Mahmoud `Izzat, secretary-general of the organization, and Dr. `Issam al-Irian, a prominent activist, are among scores who are being investigated on charges of belonging to an illegal organization, possession of publications and spreading propaganda of a nature to disturb public security, and promoting the use of force to breach the Constitution. Lawyers for the men say the last charge, based on allegations that they urged demonstrators to attack the police, are groundless but allow the prosecutor to refer the cases to a military court under the country’s counterterrorism laws.
“The Egyptian government should not use public security as a pretext to punish people for peacefully trying to exercise their basic rights,” Stork said, adding,
”After six weeks of investigations, the government has not shown that a crime has been committed.”

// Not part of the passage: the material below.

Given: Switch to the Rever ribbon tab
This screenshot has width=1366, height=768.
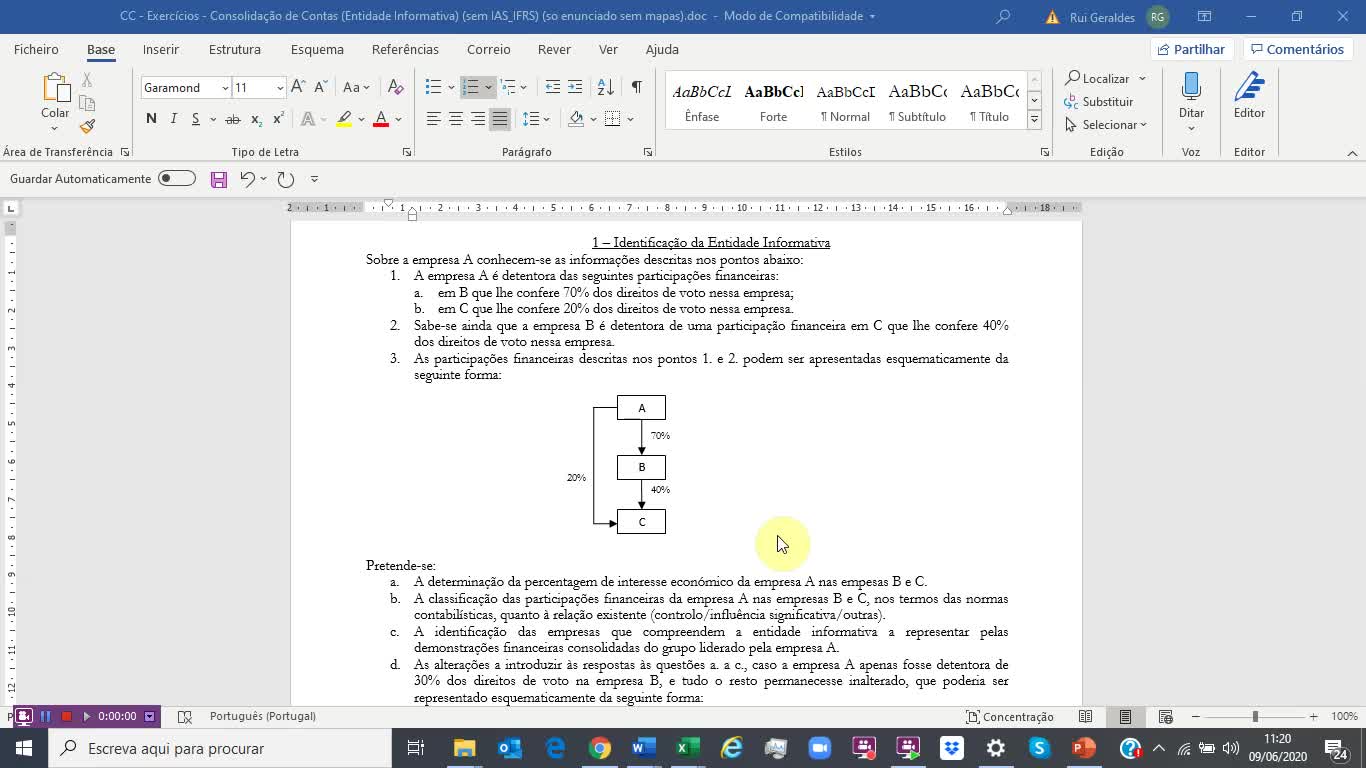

HRW said that, criminal law should not be used as a pretext to detain persons exercising their peaceful rights to expression, association and assembly”.
“President Mubarak should use this opportunity to end the practice of invoking national security to stifle peaceful dissent,” Stork said.
The new report comes at a time when Mubarak has taken limited steps to open the political process by amending the constitution to allow multi-party elections for president for the first time. However, many critics say the new election law is a sham that makes it virtually impossible for political parties to win approval for their candidates.
Mubarak has ruled Egypt for 24 years, being “reelected” five times in one-person referenda. He has not publicly declared his candidacy for a sixth term, but is widely expected to run.